Maggie went on to cut me off about 5 more times over the 2 mile walk. She’s was just too excited (and she can’t hide it.)
About halfway, Maggie started getting tired. This was my favorite part, because she started falling in line. However, fatigue didn’t stop her from trying to beat Logan. (She’s very competitive). So now she’s walking straight, on the sidewalk like a good dog, but she’s picked up her pace. I’m doing that hip swing, speed walking you see only in the Olympics and at the mall on weekday mornings. In hindsight, I coulda picked it up to a jog.
We speed-walked past a couple of women. I waved awkwardly. Although, It looked more like I was swatting at a fly. I didn’t want to let go of either the leash or the stroller for very long. One woman called out, “Looks like you got a motor on that stroller.”

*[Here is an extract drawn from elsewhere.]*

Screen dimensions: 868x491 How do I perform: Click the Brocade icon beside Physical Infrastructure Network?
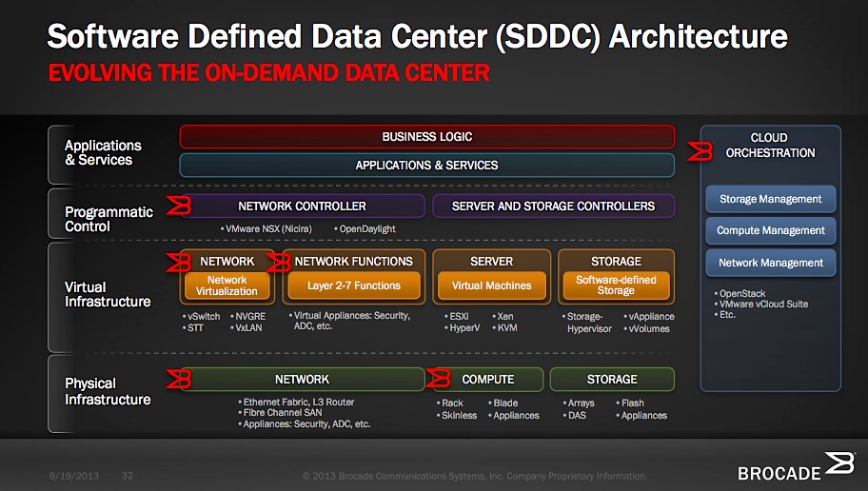click(178, 380)

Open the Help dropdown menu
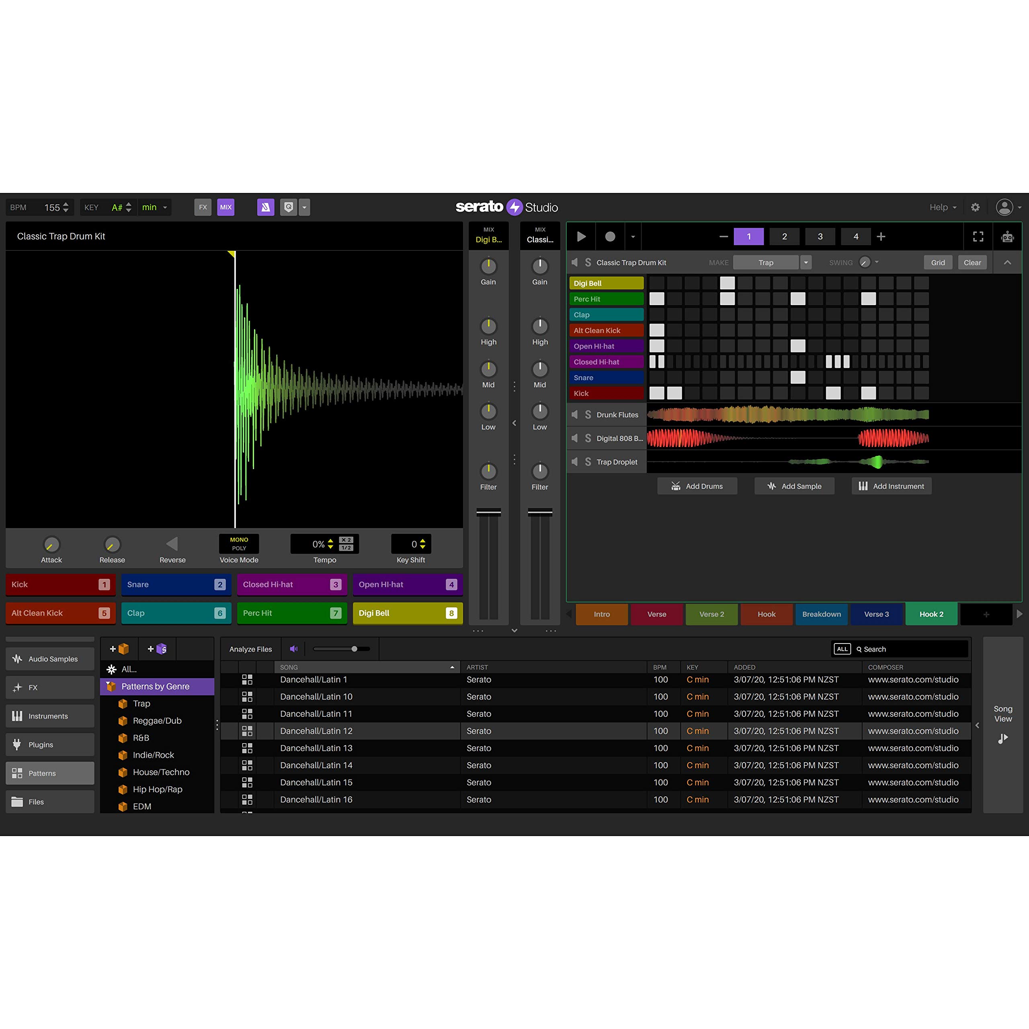[x=943, y=207]

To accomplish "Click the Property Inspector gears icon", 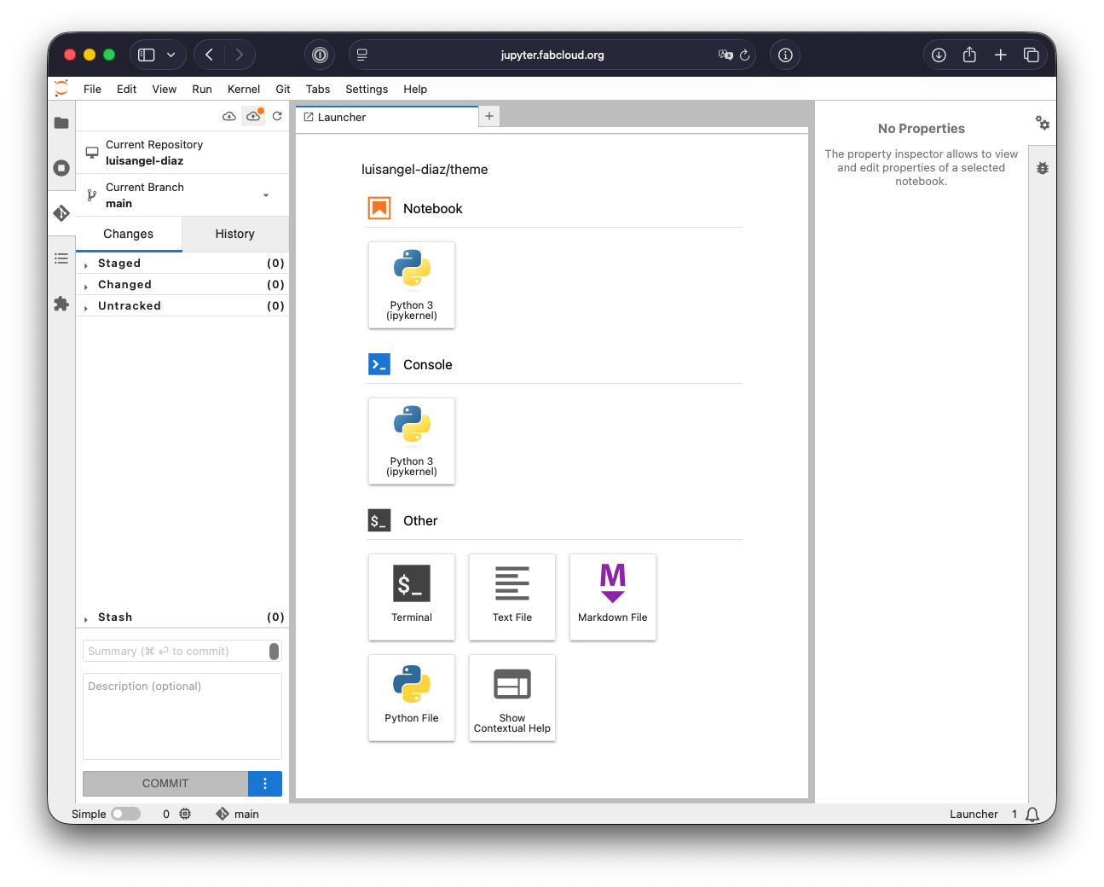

I tried to think of a clever comeback but only “YYYep,” managed to escape to my mouth as Maggie’s leash somehow disconnected from her collar. In seconds, Maggie was bathing in the nearby pond scum with what appeared to be a smug smile on her dogface. Me? I stood there, at a halt, holding a dog-less leash and looking dumbfounded .
Maggie swam laps as the kids at the park giddily yelled, “Doggy, doggy!” but then screamed when she shook her pond scum at them. Ha!
Maggie’s swim was the perfect end to her favorite thing the world. She calmly walked the rest of the way home. Dripping all the way.